Je viens d’Espagne, un pays qui doit sa richesse culturelle à la présence sur son sol, depuis le Moyen Age, des peuples des trois religions monothéistes : les chrétiens, les juifs et les musulmans. Cela m’a permis de comprendre très tôt l’importance d’établir des liens entre toutes les cultures de la Méditerranée. Que cela soit dans mes recherches ou mes projets musicaux, je me suis efforcé de remonter vers mes racines catalanes et ibériques. Avec mes ensembles musicaux, j’ai essayé d’établir un dialogue entre ces cultures vivantes, descendantes de celles qui nous ont accompagnés durant plus de huit siècles [la période dite « d’Al-Andalus », du VIIIe au XVe siècle].

Alors que le dialogue social et politique dégénère si souvent, la musique apparaît comme une manière de dialoguer et de s’entendre. J’ai pour cela travaillé à réunir des musiciens d’horizons très différents. Dès 1974, j’ai invité des artistes arabes et israéliens à se joindre à l’ensemble Hespèrion XX [désormais Hespèrion XXI], pour construire avec eux des projets sur la musique de la diaspora séfarade.

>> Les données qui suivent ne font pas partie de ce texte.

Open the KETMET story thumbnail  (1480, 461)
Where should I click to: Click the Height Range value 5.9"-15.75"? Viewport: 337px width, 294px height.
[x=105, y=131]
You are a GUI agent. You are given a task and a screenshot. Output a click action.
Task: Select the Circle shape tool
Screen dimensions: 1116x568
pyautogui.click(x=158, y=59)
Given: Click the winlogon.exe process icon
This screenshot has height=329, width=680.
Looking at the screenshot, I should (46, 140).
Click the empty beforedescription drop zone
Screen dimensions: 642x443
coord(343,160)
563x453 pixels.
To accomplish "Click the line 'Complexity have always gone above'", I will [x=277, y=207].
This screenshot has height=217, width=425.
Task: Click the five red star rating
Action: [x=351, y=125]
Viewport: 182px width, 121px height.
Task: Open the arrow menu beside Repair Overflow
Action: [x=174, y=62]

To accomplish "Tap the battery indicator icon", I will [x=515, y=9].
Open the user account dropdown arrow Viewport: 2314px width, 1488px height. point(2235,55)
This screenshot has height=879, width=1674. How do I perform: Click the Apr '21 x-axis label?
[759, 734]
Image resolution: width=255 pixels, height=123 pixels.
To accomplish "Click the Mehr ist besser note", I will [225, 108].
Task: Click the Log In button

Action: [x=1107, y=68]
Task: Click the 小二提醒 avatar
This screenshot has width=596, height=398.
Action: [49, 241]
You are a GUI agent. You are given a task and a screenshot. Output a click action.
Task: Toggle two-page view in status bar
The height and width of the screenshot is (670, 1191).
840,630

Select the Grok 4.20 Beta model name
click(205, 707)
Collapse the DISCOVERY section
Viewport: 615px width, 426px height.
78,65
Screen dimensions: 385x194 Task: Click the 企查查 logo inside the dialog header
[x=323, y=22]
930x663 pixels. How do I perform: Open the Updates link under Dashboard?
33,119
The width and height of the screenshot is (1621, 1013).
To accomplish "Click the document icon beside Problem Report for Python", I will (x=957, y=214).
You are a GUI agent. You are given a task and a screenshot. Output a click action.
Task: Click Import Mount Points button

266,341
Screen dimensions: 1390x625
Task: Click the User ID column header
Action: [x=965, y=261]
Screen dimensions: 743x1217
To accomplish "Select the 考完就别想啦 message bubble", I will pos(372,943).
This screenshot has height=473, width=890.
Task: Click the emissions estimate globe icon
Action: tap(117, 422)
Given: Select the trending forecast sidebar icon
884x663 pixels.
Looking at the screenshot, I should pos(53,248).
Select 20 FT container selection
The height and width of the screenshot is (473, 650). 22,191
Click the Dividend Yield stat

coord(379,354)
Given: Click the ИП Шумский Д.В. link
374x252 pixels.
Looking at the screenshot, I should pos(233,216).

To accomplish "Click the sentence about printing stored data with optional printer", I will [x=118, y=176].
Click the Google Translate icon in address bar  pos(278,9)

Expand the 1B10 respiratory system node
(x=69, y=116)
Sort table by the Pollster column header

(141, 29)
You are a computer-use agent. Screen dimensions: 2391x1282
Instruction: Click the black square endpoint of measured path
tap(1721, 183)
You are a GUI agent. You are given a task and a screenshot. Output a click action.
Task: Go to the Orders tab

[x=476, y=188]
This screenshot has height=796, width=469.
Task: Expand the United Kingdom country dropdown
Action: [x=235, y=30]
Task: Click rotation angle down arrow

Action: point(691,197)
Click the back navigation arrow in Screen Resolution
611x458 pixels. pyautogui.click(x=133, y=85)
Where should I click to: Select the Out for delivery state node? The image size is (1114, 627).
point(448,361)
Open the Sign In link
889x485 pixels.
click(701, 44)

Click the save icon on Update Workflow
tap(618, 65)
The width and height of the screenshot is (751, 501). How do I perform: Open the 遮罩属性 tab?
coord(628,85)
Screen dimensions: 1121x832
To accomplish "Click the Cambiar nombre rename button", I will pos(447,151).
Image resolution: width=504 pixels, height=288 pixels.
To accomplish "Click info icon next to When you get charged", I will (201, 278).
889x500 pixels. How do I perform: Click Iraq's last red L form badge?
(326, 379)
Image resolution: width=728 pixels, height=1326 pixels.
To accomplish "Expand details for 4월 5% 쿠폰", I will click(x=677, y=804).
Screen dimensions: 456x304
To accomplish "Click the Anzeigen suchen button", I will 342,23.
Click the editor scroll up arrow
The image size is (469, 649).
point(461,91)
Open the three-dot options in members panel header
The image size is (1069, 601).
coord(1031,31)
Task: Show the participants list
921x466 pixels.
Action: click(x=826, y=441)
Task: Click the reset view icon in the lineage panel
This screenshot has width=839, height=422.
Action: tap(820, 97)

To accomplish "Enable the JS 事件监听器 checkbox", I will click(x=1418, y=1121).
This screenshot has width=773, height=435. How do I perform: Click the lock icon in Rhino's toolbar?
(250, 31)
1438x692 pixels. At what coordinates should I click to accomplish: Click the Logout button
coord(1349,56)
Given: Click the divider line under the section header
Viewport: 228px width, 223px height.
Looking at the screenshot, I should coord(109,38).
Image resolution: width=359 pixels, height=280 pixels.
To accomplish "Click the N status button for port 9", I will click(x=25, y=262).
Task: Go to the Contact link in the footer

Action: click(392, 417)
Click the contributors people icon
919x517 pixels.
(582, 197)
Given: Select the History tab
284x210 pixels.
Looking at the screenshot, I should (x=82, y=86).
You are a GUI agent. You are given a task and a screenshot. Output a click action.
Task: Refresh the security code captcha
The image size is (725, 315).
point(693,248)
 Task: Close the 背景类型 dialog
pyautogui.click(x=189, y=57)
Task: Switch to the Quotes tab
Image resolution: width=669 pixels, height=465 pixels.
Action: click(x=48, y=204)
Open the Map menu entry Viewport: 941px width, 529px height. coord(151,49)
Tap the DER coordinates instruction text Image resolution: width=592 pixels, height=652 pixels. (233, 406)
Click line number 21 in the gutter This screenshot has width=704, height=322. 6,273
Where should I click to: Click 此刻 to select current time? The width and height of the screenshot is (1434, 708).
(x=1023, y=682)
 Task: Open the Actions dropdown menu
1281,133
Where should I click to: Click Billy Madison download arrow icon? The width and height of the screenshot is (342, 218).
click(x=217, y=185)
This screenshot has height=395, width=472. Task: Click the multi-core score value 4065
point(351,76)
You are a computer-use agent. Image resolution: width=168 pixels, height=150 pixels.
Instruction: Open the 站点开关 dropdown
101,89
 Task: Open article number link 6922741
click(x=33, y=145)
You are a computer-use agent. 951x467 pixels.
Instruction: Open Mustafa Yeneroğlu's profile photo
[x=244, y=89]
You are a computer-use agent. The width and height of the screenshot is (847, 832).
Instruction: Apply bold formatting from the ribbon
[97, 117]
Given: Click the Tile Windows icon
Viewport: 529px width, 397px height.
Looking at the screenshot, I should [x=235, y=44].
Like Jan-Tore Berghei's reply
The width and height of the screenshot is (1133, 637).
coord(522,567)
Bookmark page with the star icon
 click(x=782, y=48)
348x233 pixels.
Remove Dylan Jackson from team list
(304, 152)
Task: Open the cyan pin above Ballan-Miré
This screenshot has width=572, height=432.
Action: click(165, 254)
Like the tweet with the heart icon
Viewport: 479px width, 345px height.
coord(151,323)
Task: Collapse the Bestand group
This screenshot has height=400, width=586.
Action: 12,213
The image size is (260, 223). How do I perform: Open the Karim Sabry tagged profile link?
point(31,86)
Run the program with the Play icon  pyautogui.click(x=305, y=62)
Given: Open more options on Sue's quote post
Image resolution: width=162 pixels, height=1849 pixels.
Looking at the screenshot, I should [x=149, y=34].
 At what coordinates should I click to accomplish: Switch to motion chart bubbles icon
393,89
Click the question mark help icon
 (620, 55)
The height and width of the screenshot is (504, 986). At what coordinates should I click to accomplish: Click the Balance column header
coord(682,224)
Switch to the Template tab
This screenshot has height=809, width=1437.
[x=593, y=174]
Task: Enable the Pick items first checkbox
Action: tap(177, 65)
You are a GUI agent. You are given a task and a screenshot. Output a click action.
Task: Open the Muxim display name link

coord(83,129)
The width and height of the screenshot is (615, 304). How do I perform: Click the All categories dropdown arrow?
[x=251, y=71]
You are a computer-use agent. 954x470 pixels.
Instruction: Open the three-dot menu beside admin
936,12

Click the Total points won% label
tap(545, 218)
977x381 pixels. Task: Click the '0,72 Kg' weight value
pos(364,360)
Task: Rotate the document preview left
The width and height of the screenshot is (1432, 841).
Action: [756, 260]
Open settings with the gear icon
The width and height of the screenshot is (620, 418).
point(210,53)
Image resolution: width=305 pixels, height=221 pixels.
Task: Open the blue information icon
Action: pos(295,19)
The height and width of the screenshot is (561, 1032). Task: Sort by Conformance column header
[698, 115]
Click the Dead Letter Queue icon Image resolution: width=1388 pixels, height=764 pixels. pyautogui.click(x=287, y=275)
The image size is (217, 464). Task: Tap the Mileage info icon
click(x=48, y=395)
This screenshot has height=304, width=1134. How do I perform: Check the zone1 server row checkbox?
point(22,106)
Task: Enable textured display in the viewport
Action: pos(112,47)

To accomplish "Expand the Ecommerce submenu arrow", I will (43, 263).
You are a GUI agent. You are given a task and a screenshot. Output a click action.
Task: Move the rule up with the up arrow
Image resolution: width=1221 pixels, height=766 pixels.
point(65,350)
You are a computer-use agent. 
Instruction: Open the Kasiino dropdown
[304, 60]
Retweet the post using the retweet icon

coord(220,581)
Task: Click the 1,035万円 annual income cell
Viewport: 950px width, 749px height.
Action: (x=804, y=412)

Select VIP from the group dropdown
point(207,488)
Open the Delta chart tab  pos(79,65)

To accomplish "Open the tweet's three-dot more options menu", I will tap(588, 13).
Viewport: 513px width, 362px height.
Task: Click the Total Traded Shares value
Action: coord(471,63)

Quelques années plus tard, en 2006, nous avons réalisé notre premier album Orient-Occident, un dialogue entre les musiques méditerranéennes, chrétiennes, juives et arabes. Cette collaboration a abouti, en 2008, à notre grand projet intitulé Jérusalem, la ville des deux paix, qui retrace la longue histoire de cette ville, centre sacré des trois religions monothéistes.

Il n’a pas toujours été facile de faire jouer ensemble des musiciens juifs et palestiniens, des musiciens chrétiens et musulmans, ou des musiciens arméniens et turcs. Pourtant, c’est en jouant ensemble que nous avons pu surmonter la méfiance initiale et découvrir à travers la musique que, finalement, nous aspirons tous, en tant qu’êtres humains et musiciens, à la beauté, à la vie et à la communion avec l’autre, au-delà des nationalités et des religions. C’est pourquoi je refuse de considérer que mes mots sont ceux d’un musicien désarmé. Au contraire, la musique nous montre les voies du dialogue et de la nuance.